Given passage ->
>> BEGIN

Re: Multi-CPU harmless lockdep on x86 while copying data

Ben Myers <bpm@xxxxxxx> · Mon, 10 Mar 2014 15:52:49 -0500

Hi Dave,

On Mon, Mar 10, 2014 at 01:55:23PM +1100, Dave Chinner wrote:
> On Sat, Mar 08, 2014 at 09:58:01PM -0500, Michael L. Semon wrote:
> > Hi!  I was playing a shell game with some precious backup data.  It 
> > went like this:
> > 
> > open a 36-GB source partition (DM linear, partitions from 2 drives, 
> >    v5-superblock XFS)
> > 
> > open a 32-GB aes-xts crypt (v4-superblock XFS)
> > 
> > `cp -av` from holding partition to crypt
> > 
> > It was during the cp operation that I got this multi-CPU version of 
> > the harmless lockdep:
> > 
> > =========================================================
> > [ INFO: possible irq lock inversion dependency detected ]
> > 3.14.0-rc5+ #6 Not tainted
> > ---------------------------------------------------------
> > kswapd0/25 just changed the state of lock:
> >  (&xfs_dir_ilock_class){++++-.}, at: [<791c09fa>] xfs_ilock+0xff/0x16c
> > but this lock took another, RECLAIM_FS-unsafe lock in the past:
> >  (&mm->mmap_sem){++++++}
> > 
> > and interrupts could create inverse lock ordering between them.

>> END

Required actions ->
1. How large is the aes-xts crypt described in the lockdep thread?
2. Translate this sentence from the lockdep thread into German: "I was playing a shell game with some precious backup data."
3. Continue the lockdep thread from its last line.
The entries that follow have no connection to the lockdep thread.

[Recorded data]
>> BEGIN

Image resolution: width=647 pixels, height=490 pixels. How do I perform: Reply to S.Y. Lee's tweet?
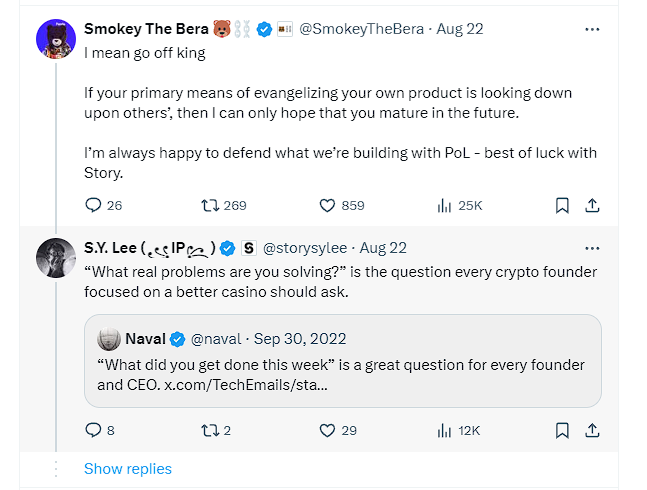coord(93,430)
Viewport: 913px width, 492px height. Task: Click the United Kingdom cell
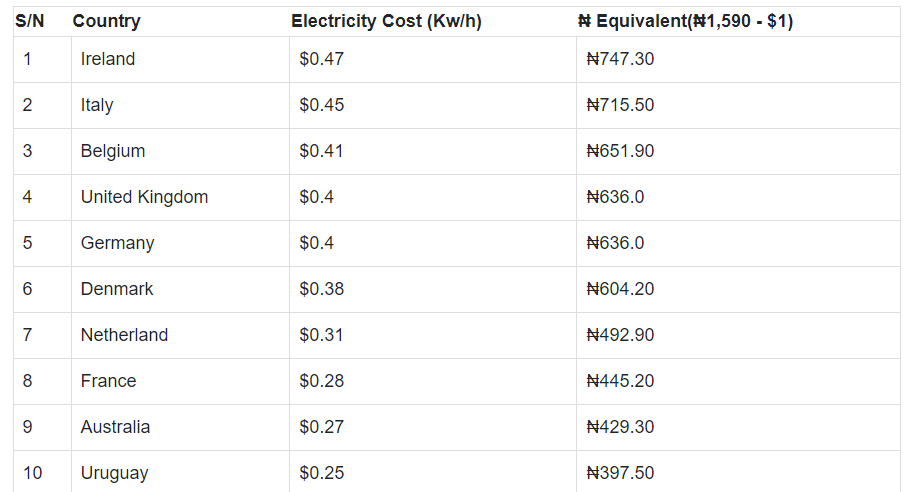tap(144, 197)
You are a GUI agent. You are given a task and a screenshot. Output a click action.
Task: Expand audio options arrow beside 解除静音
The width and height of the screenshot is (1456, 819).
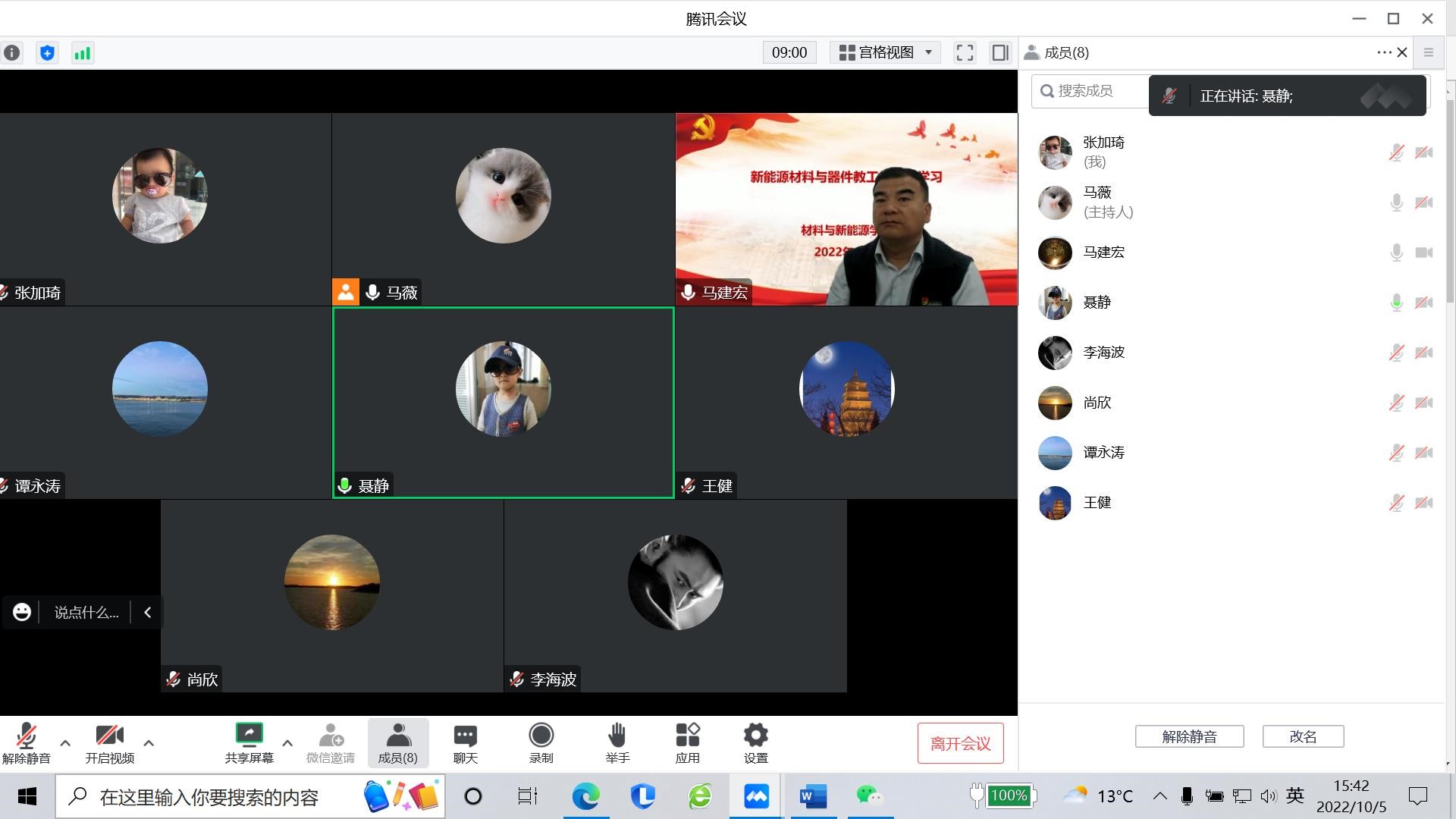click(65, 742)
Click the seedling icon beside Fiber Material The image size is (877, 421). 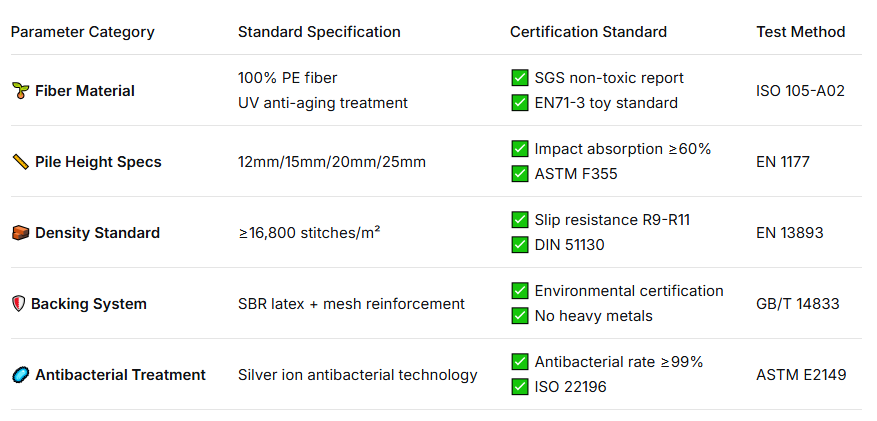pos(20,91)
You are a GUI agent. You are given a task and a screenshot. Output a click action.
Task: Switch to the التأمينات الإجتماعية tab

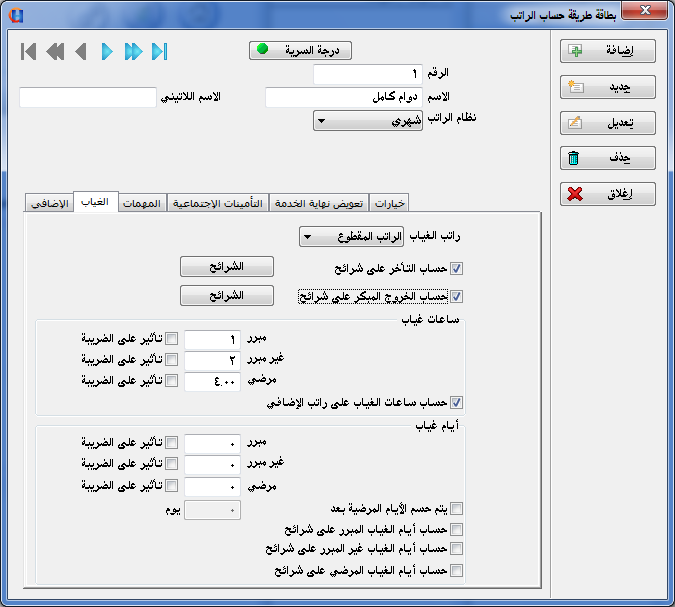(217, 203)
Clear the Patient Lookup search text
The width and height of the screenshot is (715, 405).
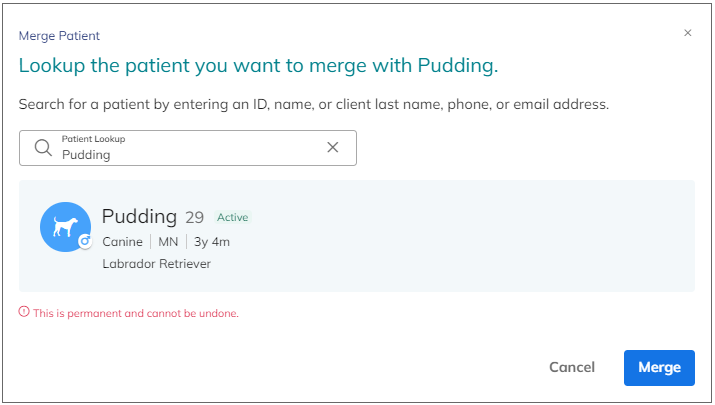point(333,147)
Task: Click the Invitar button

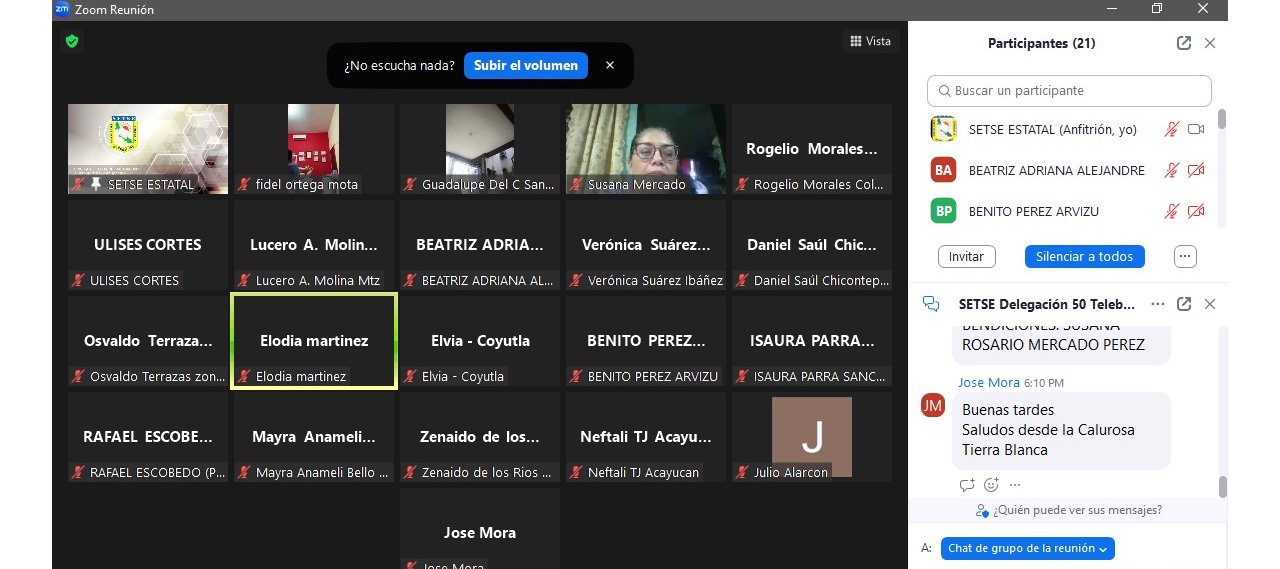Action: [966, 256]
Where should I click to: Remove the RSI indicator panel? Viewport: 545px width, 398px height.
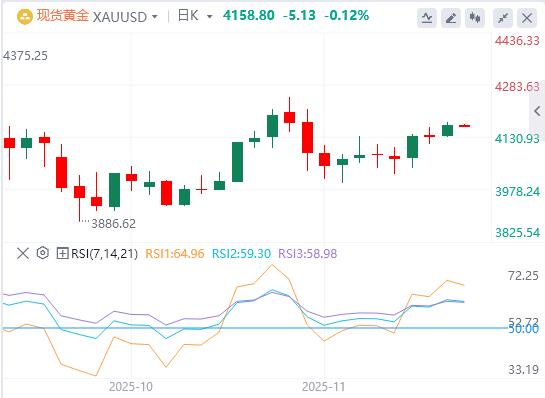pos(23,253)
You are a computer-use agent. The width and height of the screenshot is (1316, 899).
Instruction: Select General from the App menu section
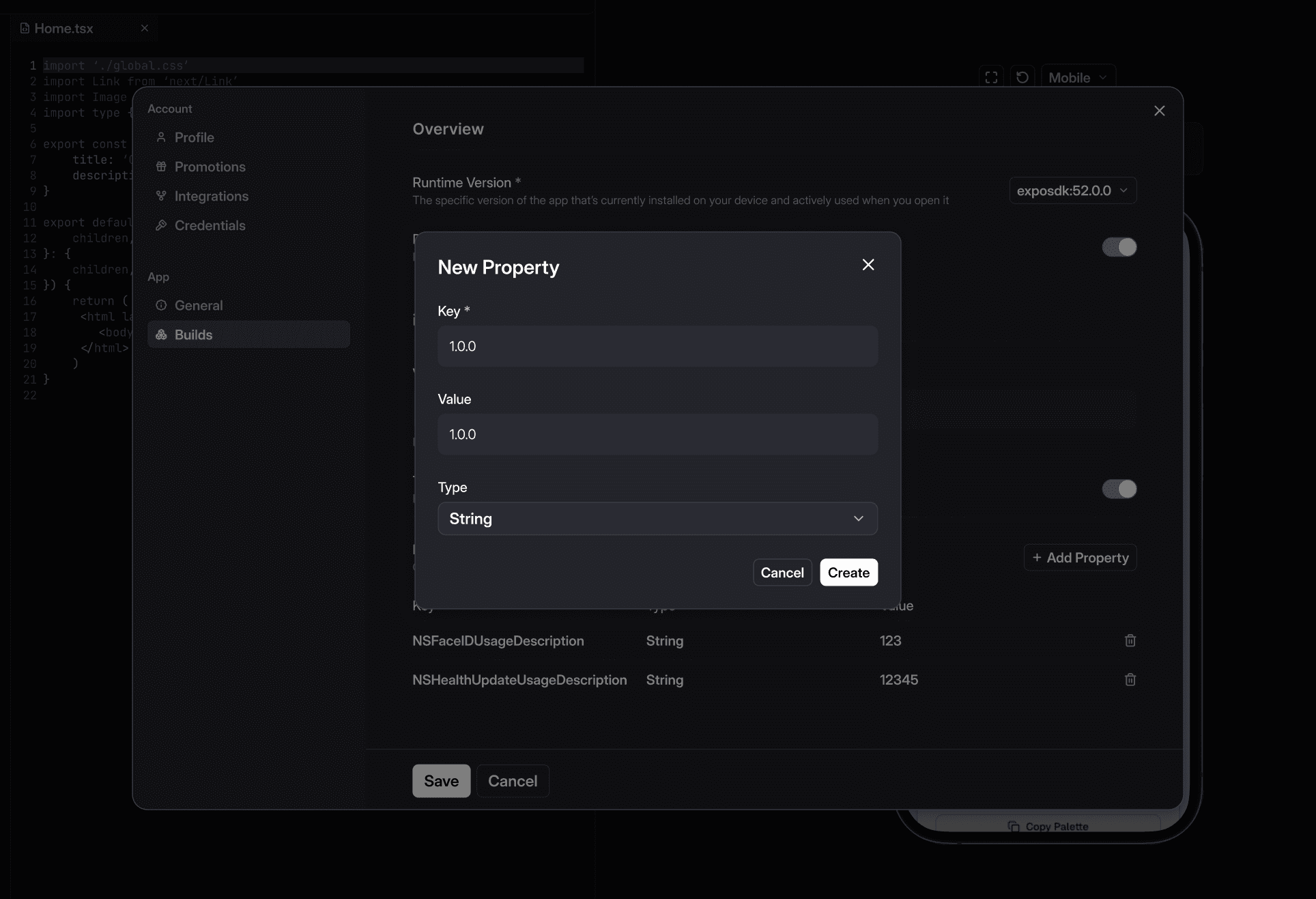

>> END

Outputs for the tasks ->
1. It is 32 GB.

2. Ich habe mit einigen wertvollen Sicherungsdaten ein Hütchenspiel gespielt.

3.
> > 
> > 
> > other info that might help us debug this:
> >  Possible interrupt unsafe locking scenario:
> > 
> >        CPU0                    CPU1
> >        ----                    ----
> >   lock(&mm->mmap_sem);
> >                                local_irq_disable();
> >                                lock(&xfs_dir_ilock_class);
> >                                lock(&mm->mmap_sem);
> >   <Interrupt>
> >     lock(&xfs_dir_ilock_class);
> 
> Well, that's rather interesting. I'd love to know where we take the
> directory ilock with interupts disabled - and then take a page
> fault...  :/
> 
> ....
> 
> >   }
> >   ... key      at: [<795f1eec>] __key.44037+0x0/0x8
> >   ... acquired at:
> >    [<79064360>] __lock_acquire+0x397/0xa6c
> >    [<7906510f>] lock_acquire+0x8b/0x101
> >    [<790d1718>] might_fault+0x81/0xa9
> >    [<790f379a>] filldir64+0x92/0xe2
> >    [<7916f079>] xfs_dir2_sf_getdents+0x1a0/0x44c
> >    [<7917009e>] xfs_readdir+0xc4/0x126
> >    [<79171b8b>] xfs_file_readdir+0x25/0x3e
> >    [<790f385a>] iterate_dir+0x70/0x9b
> >    [<790f3a31>] SyS_getdents64+0x6d/0xcc
> >    [<792f85b8>] sysenter_do_call+0x12/0x36
> 
> All of these paths are from the syscall path, except for one in
> kswapd context. I don't see any stack trace here that could result
> in the above "deadlock". It looks to be yet another false
> positive...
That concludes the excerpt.